Lincoln Emergency Management Director Don Gilliam said 14 cars of a southbound Norfolk-Southern train carrying a total of 42 containers left the rails about 1 p.m. on a stretch of track parallel to Geneva-McKinney Road between the Geneva and McKinney communities about 8 miles west of Stanford. The engine did not derail, and no injuries were reported, Gilliam said.
Ann Walls, who lives on a hill overlooking the tracks, was home with her granddaughter Kristi shortly after 1 p.m. when they heard the crash. They went to the tracks on an all-terrain vehicle to see what had happened and if anyone needed help.
“We thought it must have hit a car,” Walls said. “We heard all the noise and thought someone might have been killed. When we got down there, the (rail) cars were all the way up against the fence and there was dust still in the air. It really was scary.”
Gilliam said there is no reason to believe any harmful airborne contaminants were released during the crash, but five railcars that derailed were carrying small amounts of potentially hazardous substances, including fertilizer and detergent.

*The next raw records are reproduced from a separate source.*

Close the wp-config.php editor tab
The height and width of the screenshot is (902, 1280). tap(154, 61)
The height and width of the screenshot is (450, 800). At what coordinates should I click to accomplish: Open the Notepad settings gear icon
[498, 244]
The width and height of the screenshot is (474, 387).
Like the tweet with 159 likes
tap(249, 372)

Gilliam said some detergent was vacuumed from a creek near the tracks Monday night, and local authorities will continue to look at whether any other substances got into other water sources. He said representatives from the Environmental Protection Agency have been at the scene and found no evidence of contamination so far.

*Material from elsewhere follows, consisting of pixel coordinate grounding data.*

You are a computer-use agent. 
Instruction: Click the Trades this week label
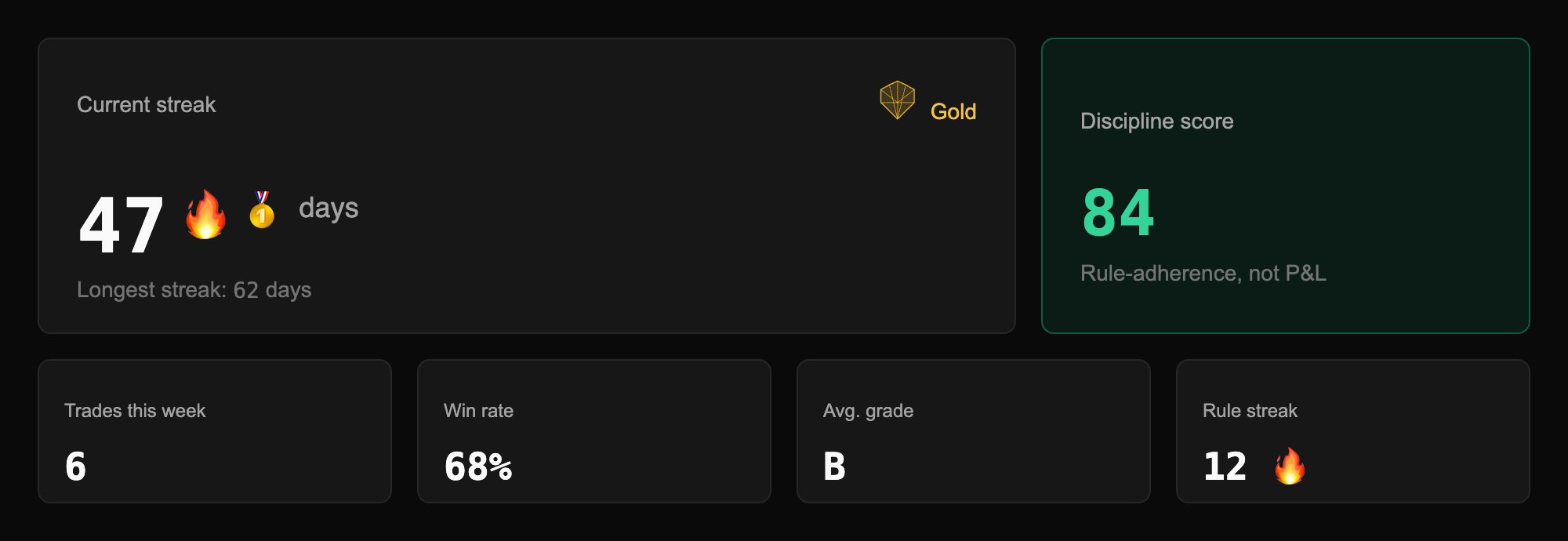135,411
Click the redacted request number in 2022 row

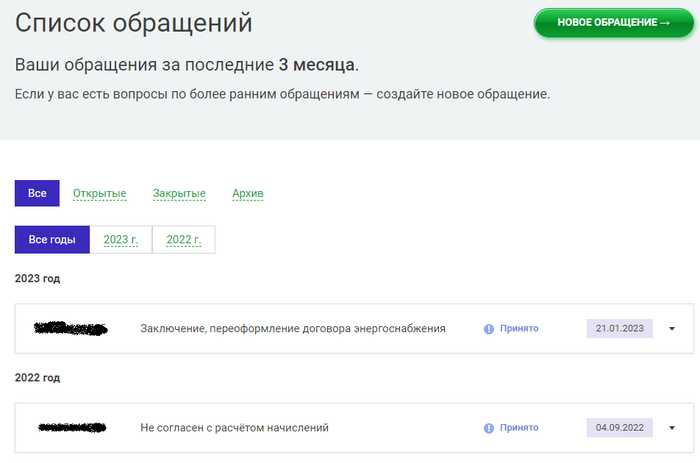(x=70, y=428)
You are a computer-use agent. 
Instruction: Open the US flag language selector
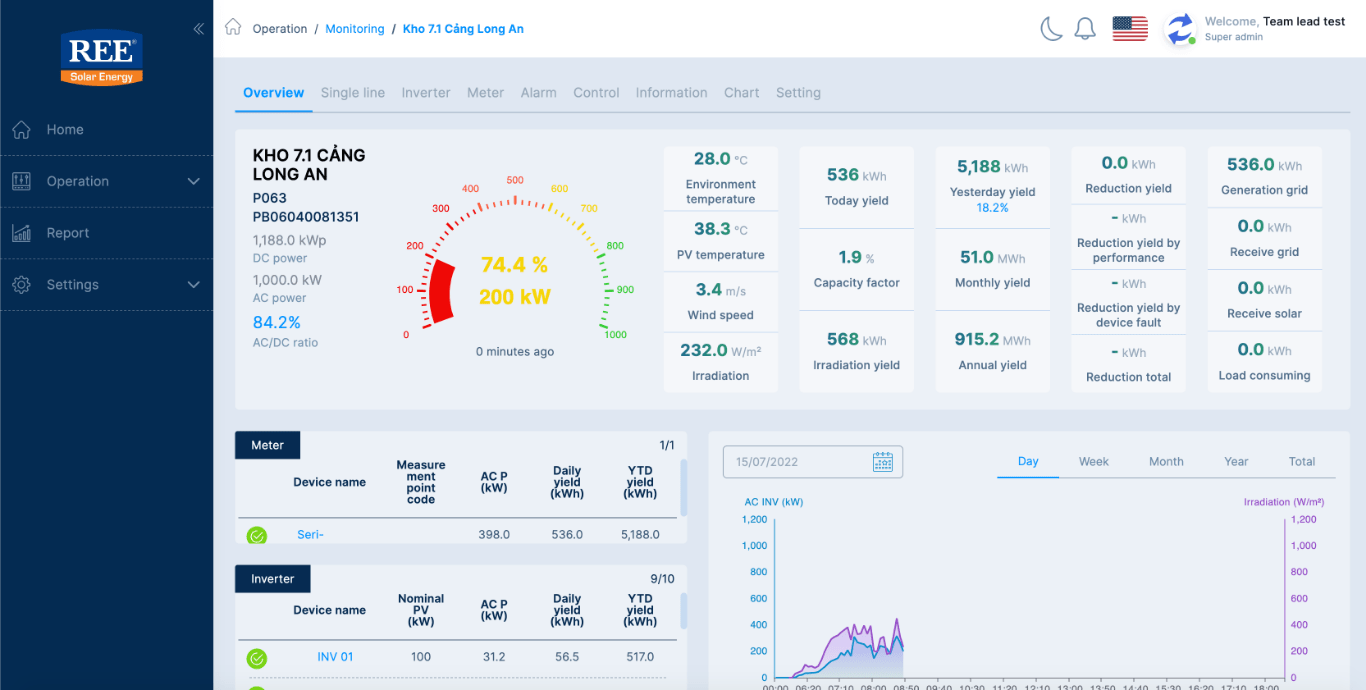click(x=1129, y=29)
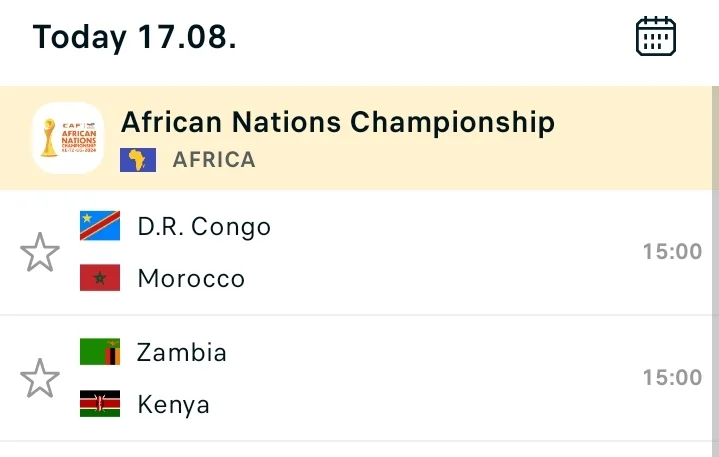
Task: Click the Africa continent flag icon
Action: [x=138, y=160]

The 35-car train also was carrying a variety of cargo, including UPS commercial freight containers. Although it may seem harmless, Gilliam said candy and large amounts of mayonnaise will have to be specially cleaned up because of state health laws.

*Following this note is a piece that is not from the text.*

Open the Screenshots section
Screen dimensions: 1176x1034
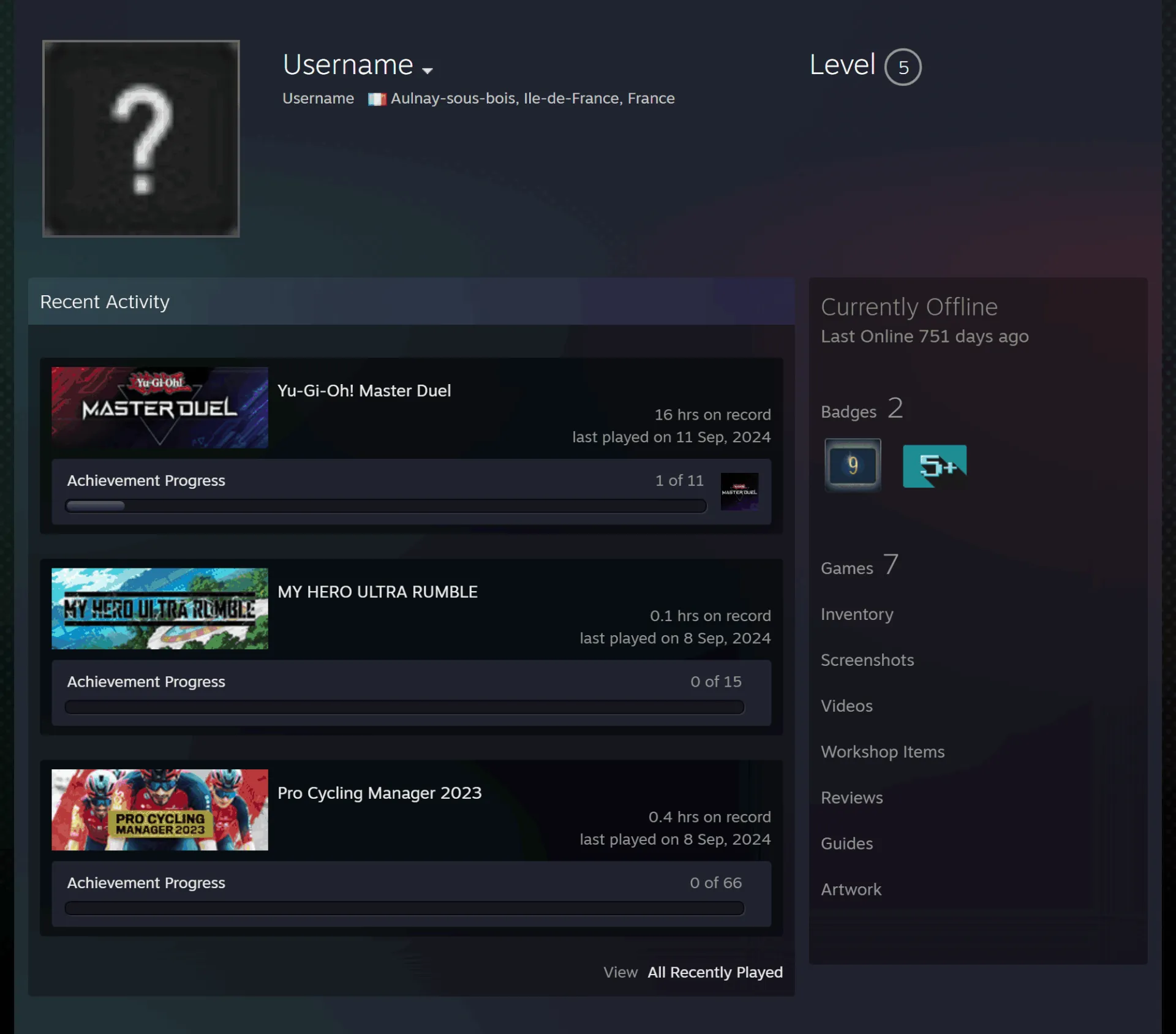click(867, 660)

Equipment owned by R.J. Corman Co. and used to move railcars arrived Monday evening from Tennessee and had most of the railcars off the track by this morning. Gilliam said one of two tracks already is open, but it is uncertain whether the derailed cars will be cleared from the area today.
The cause of the derailment has not been determined, but Gilliam said there was speculation from company officials that the extreme heat may have played a role. He said it is possible the track could have cooled quickly during a brief rain shower and become extremely hot again, causing it to buckle. Some work also had been done on railroad crossings recently.